Also, you cannot (by definition) use black as a colour reference.

 

Another thing that I wanted to explain a bit further on, which relates to some of your earlier questions, is that there are many species that may share a certain color with each other,say for instance, there may be a bird that shares a color of blue with a fish.

Even though the bird may share this same BLUE color range as the fish, the bird may have pink and yellow markings with green eyes and a purple legs. Where the fish has grey markings with white eyes. So even if there is a certain color that may overlap in 2 different animals the chances are that all of the colors from each species will not match with each other.

 

Again, colouring and markings are part of the characterization of a species. But it is obviously not enough by itself. (As your many examples show). There are near identical populations that are counted as separate species. There are species which have a huge range of colours and patterns.

 

I have observed that people get smaller the closer to the equator the live.

 

Citation needed. As this is claim almost certainly false, please provide some evidence to support it.

 

The other observation that I have made is that there is a chain of islands in the Philippines, near the equator, where there population of woman being born is much higher then men, some cases 7 woman to every one man.

 

Citation needed.

 

Neither the Wikipedia page on the Visya islands not the one on the people mention this remarkable "fact".

http://en.wikipedia.org/wiki/Visayas

http://en.wikipedia.org/wiki/Visayans

[whatever theory]

 

 

As you don't know what the spectrum of the light source was (and what technology was used to capture the photographs, what the colour gamut of that technology was, what post processing has been done, etc) this is an utterly meaningless comparison.

I am not comparing the pictures to each other, I am only seeing if the color that appears on the surface of the crystal matches the color of the background to see if the crystal has color.

Are you providing any citation to what you are saying about this or have you provided any examples, facts, studies, etc. that support any of your comments?

I am trying to demonstrate and prove or disprove my ideas.

 

 

 

Again, colouring and markings are part of the characterization of a species. But it is obviously not enough by itself. (As your many examples show). There are near identical populations that are counted as separate species. There are species which have a huge range of colours and patterns.
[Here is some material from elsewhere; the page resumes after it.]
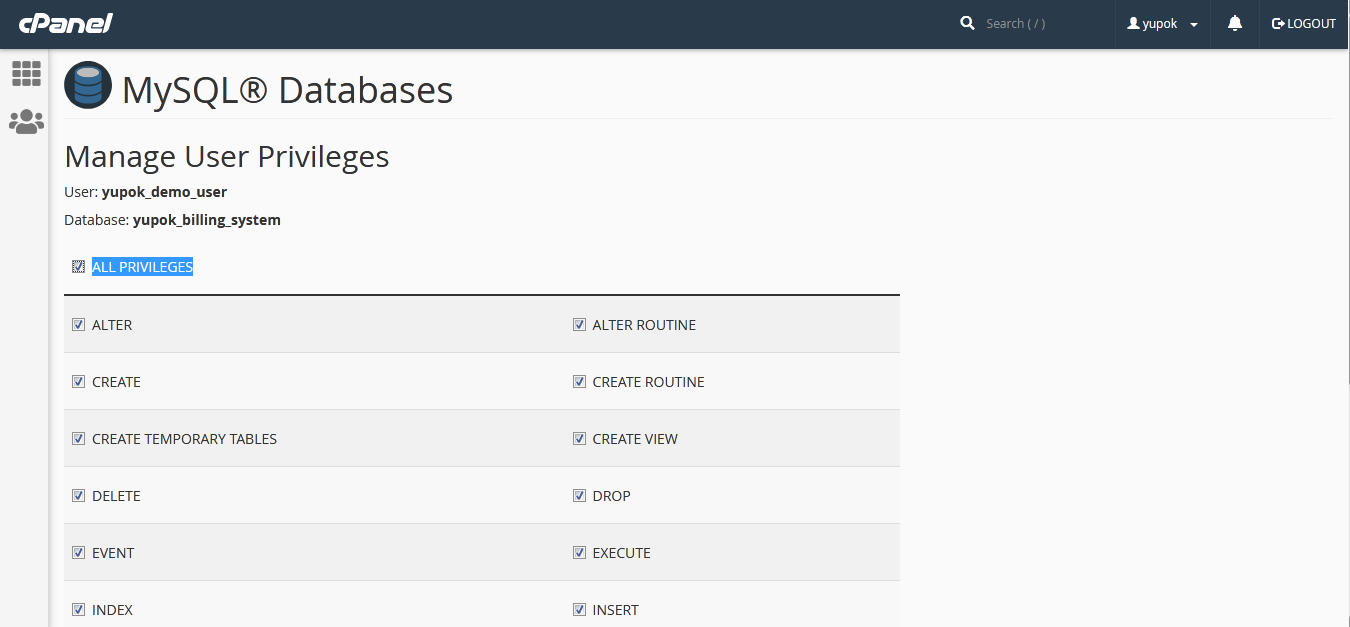Toggle the CREATE VIEW checkbox
1350x627 pixels.
(579, 439)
Are you going to show any proof of what you are saying here?

Just because identifying species by color has not been done before does not mean it is not possible.

 

 

 

I have observed that people get smaller the closer to the equator the live.

The other observation that I have made is that there is a chain of islands in the Philippines, near the equator, where there population of woman being born is much higher then men, some cases 7 woman to every one man.
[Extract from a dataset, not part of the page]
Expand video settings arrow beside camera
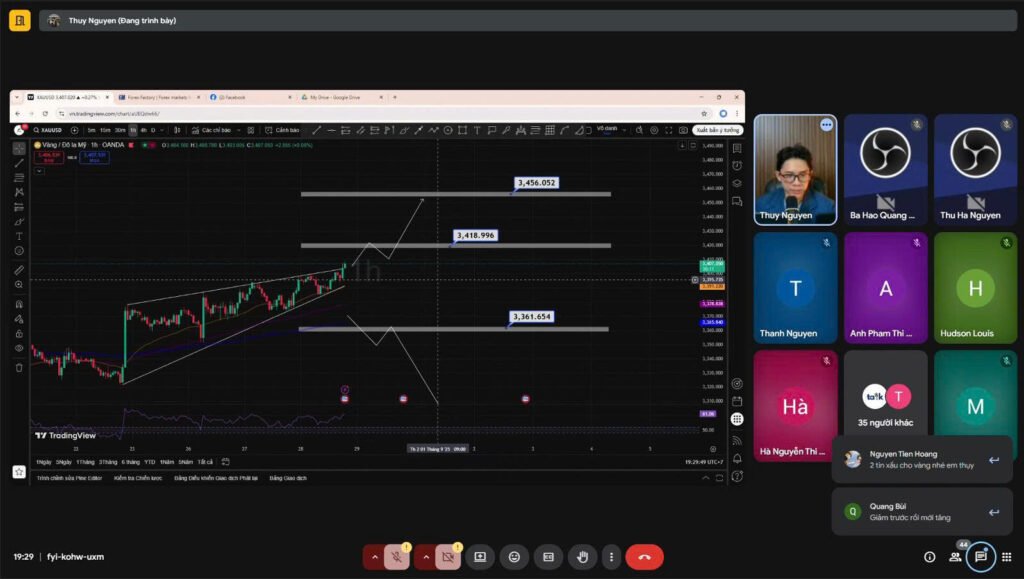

So it is OK if Mike or yourself expresses an opinion, about an observation that was made, but it is not OK for me to do it?

Any way like I said I went off topic, for one paragraph, but I am not going back there.

[Klaynos]

How do you normalise out white balance?

[whatever theory]

Thank you for your comment Klaynos.

If you were going to take photos in a Black Box, you would take many different pictures of the same white piece of paper and then you would perform the technique that I have been demonstrating on each different picture to make sure that the white paper appeared to be the exact same color in each photo. Once you have accomplished this you should be safe comparing any pictures that were taken in the box to each other, as long all the conditions where the same from pic to pic, distance to subject, angle of photo, etc.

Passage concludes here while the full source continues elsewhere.